Ils affirment notamment vouloir instaurer un plus grand contrôle gouvernemental pour mettre fin au rôle de « chambre d’enregistrement » qu’ils attribuent à l’Assemblée nationale. À l’image de leurs sièges de parti, qui ne sont séparés que de quelques centaines de mètres dans le quartier de Ouest-Foire, à Dakar, les deux hommes ne cachent pas qu’ils pourraient prochainement se rapprocher. Ils se sont d’ailleurs déjà rencontrés à deux reprises, pour évoquer les contours que pourrait prendre une éventuelle alliance aux législatives.
L’émergence de ces nouveaux rivaux fait-elle frémir la majorité présidentielle ? Ses cadors assurent que non, préférant ironiser sur l’inexpérience et le manque de poids électoral des deux trublions.

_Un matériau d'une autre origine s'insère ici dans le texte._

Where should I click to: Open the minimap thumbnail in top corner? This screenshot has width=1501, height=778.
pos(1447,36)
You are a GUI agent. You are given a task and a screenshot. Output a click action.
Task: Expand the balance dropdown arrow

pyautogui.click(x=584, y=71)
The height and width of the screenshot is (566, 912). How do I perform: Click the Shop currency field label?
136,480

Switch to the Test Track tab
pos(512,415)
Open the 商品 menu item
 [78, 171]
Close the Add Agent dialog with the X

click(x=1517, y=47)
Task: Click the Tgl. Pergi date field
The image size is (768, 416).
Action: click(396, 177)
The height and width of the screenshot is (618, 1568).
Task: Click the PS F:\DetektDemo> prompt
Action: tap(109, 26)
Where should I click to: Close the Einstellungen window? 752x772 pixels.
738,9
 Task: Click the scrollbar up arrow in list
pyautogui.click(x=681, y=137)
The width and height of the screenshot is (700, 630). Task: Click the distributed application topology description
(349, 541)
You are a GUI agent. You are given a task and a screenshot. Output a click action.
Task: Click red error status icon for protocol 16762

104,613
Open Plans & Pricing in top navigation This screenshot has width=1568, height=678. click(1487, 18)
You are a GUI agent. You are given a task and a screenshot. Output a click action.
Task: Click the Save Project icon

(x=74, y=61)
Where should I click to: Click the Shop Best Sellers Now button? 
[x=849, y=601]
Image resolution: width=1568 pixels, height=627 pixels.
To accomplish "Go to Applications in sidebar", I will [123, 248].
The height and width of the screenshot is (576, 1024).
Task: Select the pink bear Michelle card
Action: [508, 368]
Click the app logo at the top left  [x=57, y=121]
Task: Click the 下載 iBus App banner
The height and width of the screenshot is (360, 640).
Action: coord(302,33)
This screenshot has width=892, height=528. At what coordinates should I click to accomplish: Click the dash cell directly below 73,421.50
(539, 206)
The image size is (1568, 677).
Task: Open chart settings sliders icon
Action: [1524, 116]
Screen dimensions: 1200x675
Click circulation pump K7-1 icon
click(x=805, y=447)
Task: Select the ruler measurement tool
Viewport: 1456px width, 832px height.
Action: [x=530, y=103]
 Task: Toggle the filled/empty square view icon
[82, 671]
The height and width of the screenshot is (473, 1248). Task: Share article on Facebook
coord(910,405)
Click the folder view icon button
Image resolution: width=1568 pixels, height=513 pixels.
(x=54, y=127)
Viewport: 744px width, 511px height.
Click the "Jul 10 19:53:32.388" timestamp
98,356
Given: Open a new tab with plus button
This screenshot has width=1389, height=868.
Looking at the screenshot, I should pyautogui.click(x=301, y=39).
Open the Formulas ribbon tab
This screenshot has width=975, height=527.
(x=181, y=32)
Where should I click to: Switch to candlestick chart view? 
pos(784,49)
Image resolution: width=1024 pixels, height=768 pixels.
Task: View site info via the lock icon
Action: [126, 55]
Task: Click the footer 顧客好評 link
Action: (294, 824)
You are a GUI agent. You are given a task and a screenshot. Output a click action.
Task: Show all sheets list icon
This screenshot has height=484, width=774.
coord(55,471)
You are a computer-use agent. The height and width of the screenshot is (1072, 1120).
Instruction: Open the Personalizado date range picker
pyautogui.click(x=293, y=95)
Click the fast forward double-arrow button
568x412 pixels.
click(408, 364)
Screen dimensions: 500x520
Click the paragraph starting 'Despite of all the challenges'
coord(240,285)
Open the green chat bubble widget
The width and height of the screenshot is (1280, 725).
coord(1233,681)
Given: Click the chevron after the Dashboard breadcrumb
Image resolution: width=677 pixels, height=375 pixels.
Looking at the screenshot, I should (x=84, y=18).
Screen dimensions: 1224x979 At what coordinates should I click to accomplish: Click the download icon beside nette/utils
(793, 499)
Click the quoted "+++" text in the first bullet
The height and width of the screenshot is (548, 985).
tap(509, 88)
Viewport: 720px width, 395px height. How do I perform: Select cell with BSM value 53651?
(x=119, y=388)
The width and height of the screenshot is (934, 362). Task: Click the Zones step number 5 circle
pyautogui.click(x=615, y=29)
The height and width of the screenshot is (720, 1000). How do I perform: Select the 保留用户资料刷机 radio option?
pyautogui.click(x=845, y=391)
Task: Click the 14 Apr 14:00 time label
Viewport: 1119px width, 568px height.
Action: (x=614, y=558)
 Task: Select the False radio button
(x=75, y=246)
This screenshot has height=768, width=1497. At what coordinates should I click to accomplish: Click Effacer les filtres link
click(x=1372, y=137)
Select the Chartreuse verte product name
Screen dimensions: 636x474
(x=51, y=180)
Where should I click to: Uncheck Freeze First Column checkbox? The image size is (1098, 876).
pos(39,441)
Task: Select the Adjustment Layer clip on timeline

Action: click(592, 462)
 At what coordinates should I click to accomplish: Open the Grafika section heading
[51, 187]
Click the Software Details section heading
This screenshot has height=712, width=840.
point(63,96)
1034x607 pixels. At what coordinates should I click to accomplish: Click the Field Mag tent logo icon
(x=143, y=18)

Entre Macky Sall et ses nouveaux opposants, le match ne fait peut-être que commencer
« Ils ne nous font pas peur et ne constituent pas une menace sérieuse. Ils entretiennent l’effervescence politique à Dakar, mais sont absents dans le reste du pays. Qu’ils se présentent face aux électeurs et nous verrons qui gagnera… », ironise Mame Mbaye Niang, ministre de la Jeunesse et de l’Emploi. Les partis de Sonko et Mbaye n’ayant jamais participé à une élection, il est vrai qu’il est difficile de connaître leur influence réelle dans les urnes.
« Les législatives seront un premier test. Les Sénégalais adhèrent à notre discours et ils [la majorité] le savent. D’où leur volonté d’en découdre, mais nous les attendons », affirme, bravache, le leader de Pastef-Les Patriotes. Entre Macky Sall et ses nouveaux opposants, le match ne fait peut-être que commencer.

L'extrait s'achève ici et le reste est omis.